In other words, it is expected that many of small clinical trial groups in Japan will be dumped into the dustbin and that only groups that are able to accomplish research projects with definite philosophy as well as purpose will survive.

It is an obvious fact that the performance of cancer treatment has been improved partially because of the introduction of many excellent drugs to medical practice. It is drug development followed by registration trials that plays a role for new drug introduction. However, in consideration of the reality that medical treatment is usually combined with multidrug therapy, surgical therapy or radiation therapy, newly introduced drugs cannot be usually used as they are in the clinical practice of cancer therapy.

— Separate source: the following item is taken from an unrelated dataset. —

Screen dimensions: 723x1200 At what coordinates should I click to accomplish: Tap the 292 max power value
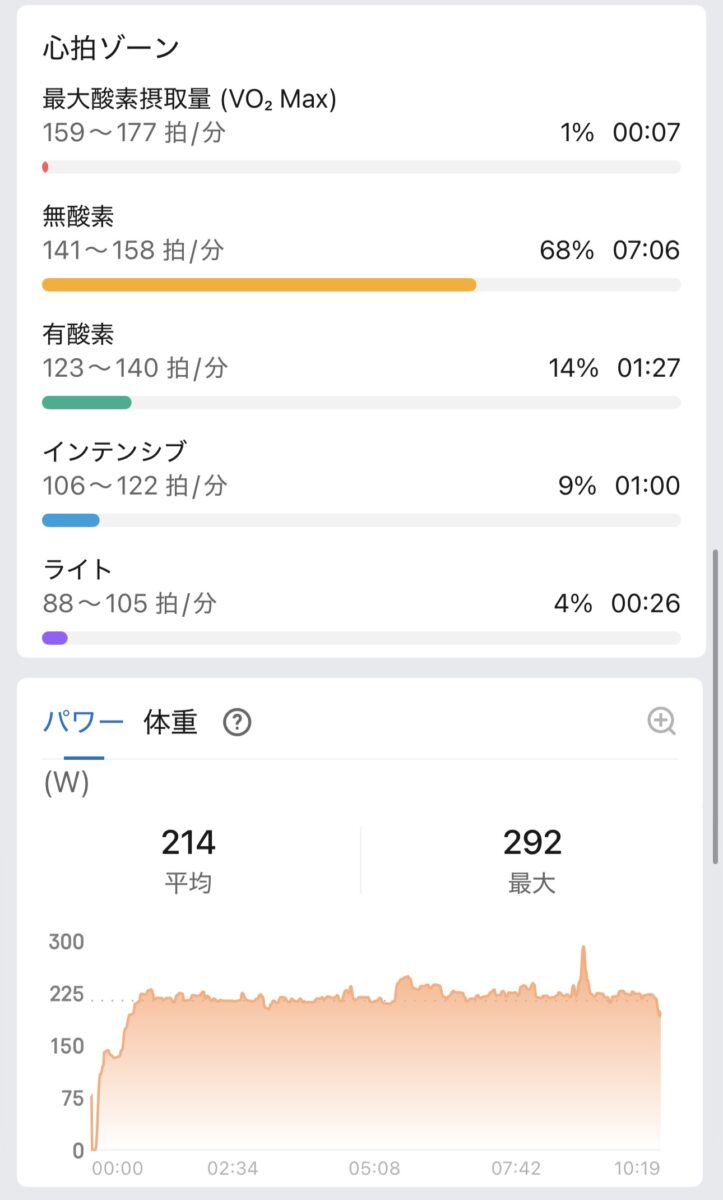(x=532, y=843)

New drugs are absolutely required to undergo a process in which they are explored for combination with other drugs and optimal use in combination with other therapies to establish better their positions. Investigator initiated clinical trials must assume a large role in the application of newly marketed drugs to the standard therapy.

At present, the reliability of investigator initiated clinical trials as a whole has been damaged in Japan because of suspected manipulation of clinical study data on Valsartan manufactured by Novartis Pharma. Although investigator initiated clinical trials shall not lose their necessity as well as great significance, investigators need to rebuild trust from the society by more strictly securing transparency and achieving accountability from now on.

In our country, investigator initiated clinical trials have not been controlled by Good Clinical Practice (GCP) until today. The suspected data manipulation as well as the worldwide trend makes it possible that such trials, like registration trials for drug development, will be regulated by GCP. Only clinical trial groups that can cope with that situation will globally play an active role in the future.